British nurse and academic (born 1969)

Sonja Jayne McIlfatrick is a nurse and Professor in Nursing and Palliative Care and Dean of Ulster Doctoral College at Ulster University. She was the first non-American President of the International Network of Doctoral Education in Nursing.

== Education ==
She attended Carrickfergus Grammar School in Northern Ireland. She started her nursing degree in the 1980s, and completed a four-year degree at Ulster University. She earned a bachelor's degree in nursing, which inspired her interest in research. She eventually completed a doctorate in research, where she explored the experiences of patients, caregivers and nurses during day hospital chemotherapy.

== Professional life ==
McIlfatrick is a Registered Nurse and holds a BSc in nursing (1991) and a MSc in Advanced Nursing (1999) both from Ulster University where she also earned her PhD (2023) before being appointed to the faculty at Ulster University. She was made Professor in 2013. During her leadership of the All Ireland Institute of Hospice and Palliative Care she established a focussed research network. Her research considers chronic illness and palliative care and she has argued that palliative nursing should be part of education and training. McIlfatrick holds visiting positions in Slovenia and Australia. She is an editorial board member of the Journal of Advanced Nursing the International Journal of Palliative Nursing, Annals of Palliative Medicine and the Journal of Pain and Symptom Management.

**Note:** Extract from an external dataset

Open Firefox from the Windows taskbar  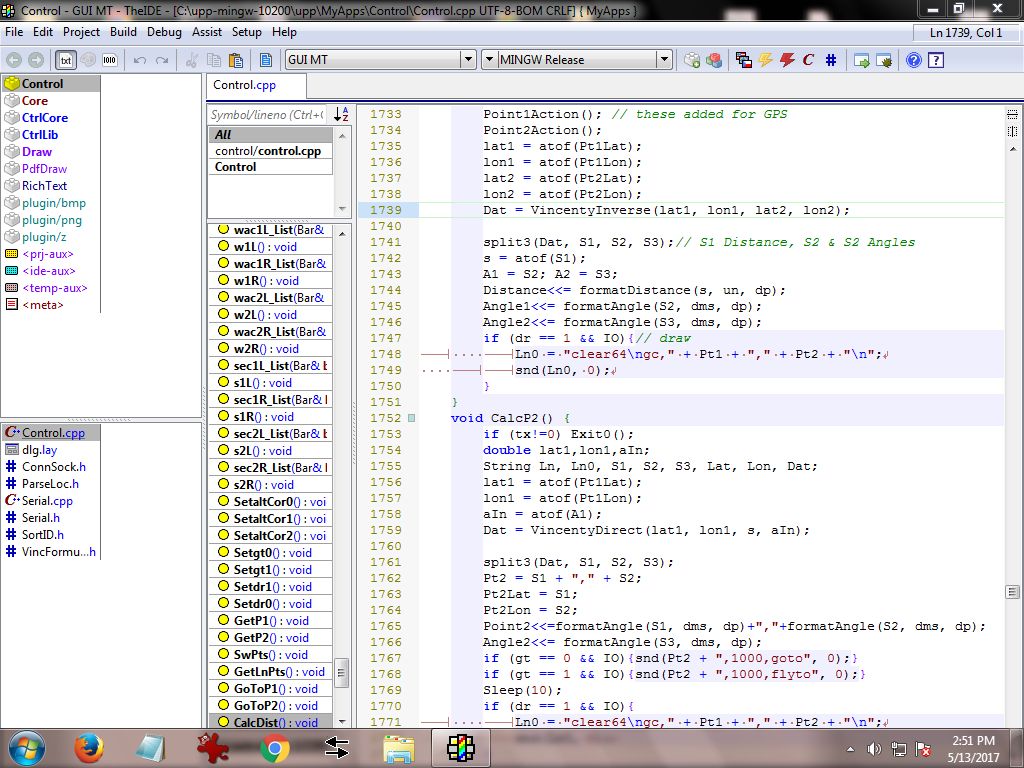[90, 747]
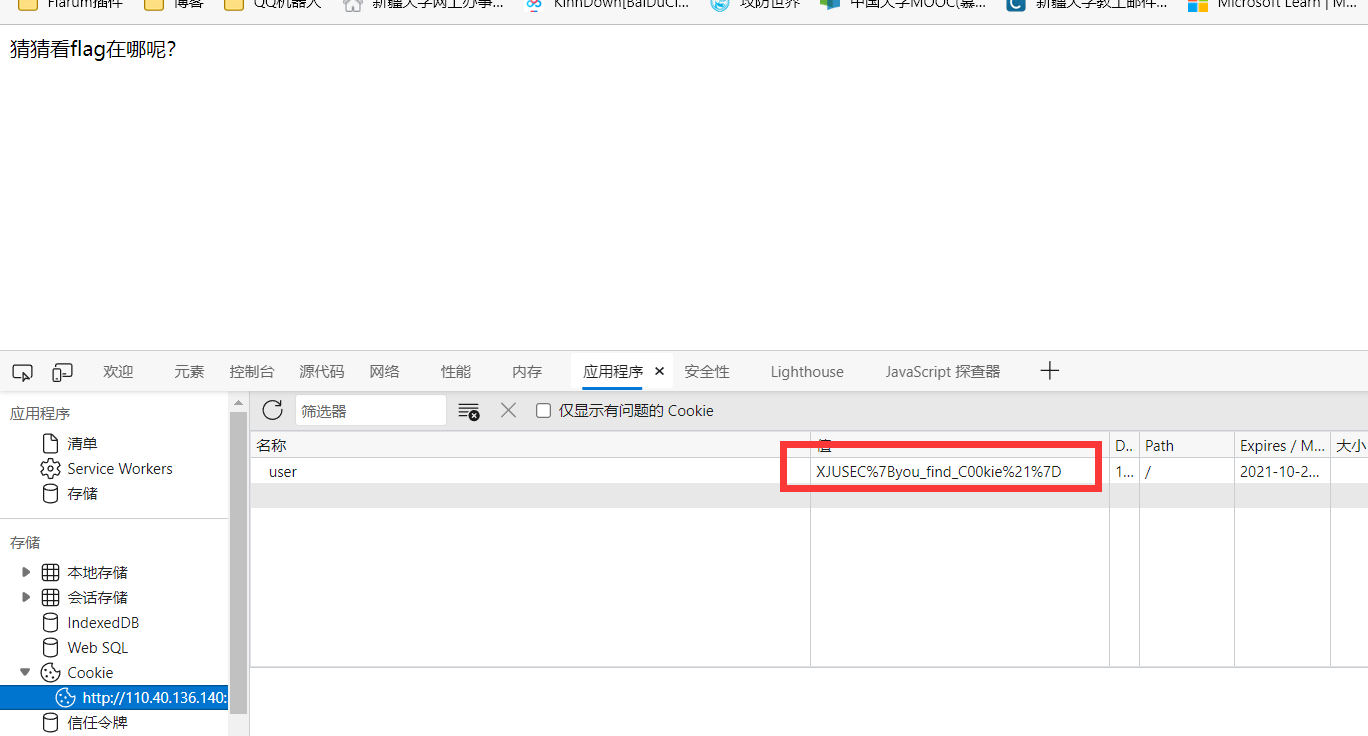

==Awards and recognition==
In 2003 McIlfatrick was awarded the Royal College of Nursing Nurse Researcher of the Year award. She was elected Fellow of the Royal College of Nursing in 2020. She is also a Fellow of the American Academy of Nursing (2020), a Fellow of the Higher Education Academy (2011) and a Fellow of the Royal College of Surgeons in Ireland Faculty of Nursing and Midwifery ad eundem (2007). In 2022 she was awarded the MBE for services to nursing.

==Personal life==
McIlfatrick has said that she was always interested in working with people in the healthcare sector. She is married to Alan McIlfatrick and they have two sons.